True to his name, the son starts spending his new wealth on parties and women and high living. Too soon, his money runs out. Vegas suffers a recession, and the son is forced to beg on the streets, where he isn’t even making enough to eat. The money gone, his new friends disappear and he becomes desperate — so desperate, in fact, that he begins to consider going back to his father for help.

How did I get into such a mess? the Prodigal wonders. Why did I leave the comfort and security – the love – I used to know in my father’s house?

“[O]ver and over again I have left home. I have fled the hands of blessing and run off to faraway places searching for love! This is the great tragedy of my life and of the lives of so many I meet on my journey. Somehow I have become deaf to the voice that calls me the Beloved, have left the only place where I can hear that voice, and have gone off desperately hoping that I would find somewhere else what I could no longer find at home.

“…Why should I leave the place where all I need to hear can be heard? The more I think about this question, the more I realize that the true voice of love is a very soft and gentle voice speaking to me in the most hidden places of my being…

“But there are many other voices, voices that are loud, full of promises and very seductive. These voices say, ‘Go out and prove that you are worth something.’ … They are always there and, always, they reach into those inner places where I question my own goodness and doubt my self-worth. They suggest that I am not going to be loved without my having earned it… They deny loudly that love is a totally free gift. I leave home every time I lose faith in the voice that calls me the Beloved and follow the voices that offer a great variety of ways to win the love I so much desire.” —Henri Nouwen, The Return of the Prodigal Son

In this remarkably candid confession, Henri Nouwen speaks for me, too. There is something inside of me that cannot quite believe that God’s love is genuine, that his love is unconditional. There is something inside of me that is convinced that I have to earn his love, and tragically, that I am so damaged that I can never actually do enough to earn his love.

And so I turn away from the Father whose love I doubt and go looking for love that I can touch, love that I can earn. Because when you earn something, you can be sure that it’s really yours to keep.

We can only guess why the Prodigal left home, but we are certain why he came back: he remembered where love lived. He had lost everything, even his dreams, but he still held to the slim hope that his birthright might be intact. He returned to his father humbled, humiliated. His boastful, cocksure sense of his own infallibility had been buried in the muck of the pig sties where he had labored in order to eat.

And here, Jesus finally reveals the heart of the Father. Before we hear him utter a word, we see for ourselves that his love is as strong as ever:

“And while [the son] was still a long way off, his father saw him coming. Filled with love and compassion, he ran to his son, embraced him, and kissed him.” —Luke 15:20, NLT

The painter Rembrandt portrays this emotional reunion. The son’s fine clothes have turned to rags, his lush hair has been shaven, his fine sandals are falling off his calloused feet. He kneels before his father and expects to be shamed, to be rejected, to be shunned. Yet he kneels, hoping against hope that he might receive some tiny crumb of mercy.
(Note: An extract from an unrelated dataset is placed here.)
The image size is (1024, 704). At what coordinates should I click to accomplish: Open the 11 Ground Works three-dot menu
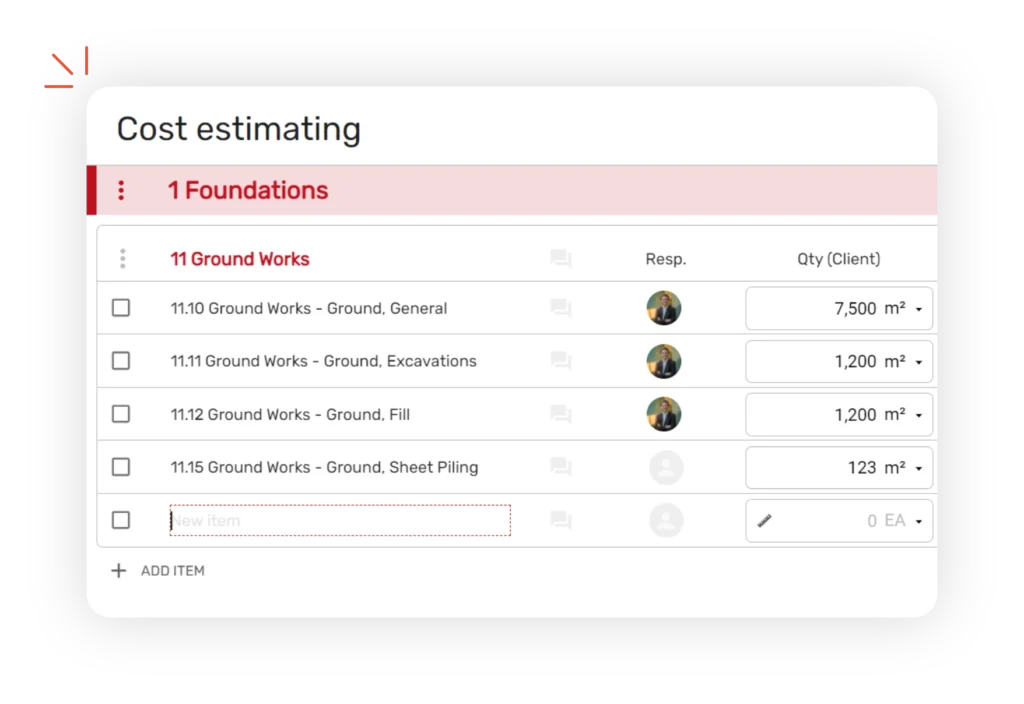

The father lifts the Prodigal to his feet and embraces him. He orders him to be cleansed and dressed while a feast is prepared in his honor. All the Prodigal can feel is the heavy weight of his sin, the embarrassment of his foolishness, the searing heat of his shame. All the father can feel is love, unconditional and boundless love for this son, who has at last returned home.

The remarkable thing about this parable is not the arrogance of the son. We all know people who are blinded by their own ambition and self-interest. Nor is it remarkable that families are not places of peace and harmony, or that children compete with one another, or that wealth doesn’t buy happiness.

What is extraordinary is this father’s love, which is so great that he is willing to forgive everything in order to restore his broken relationship with his son. How great is the Father’s love for us, that we who have sinned so extravagantly should be forgiven, and welcomed back into his embrace.

And yet, against the evidence of our Father’s love, as demonstrated by the willingness of Jesus to take our sins upon himself, some of us are prone to wander. It’s a tragic mystery of the human heart.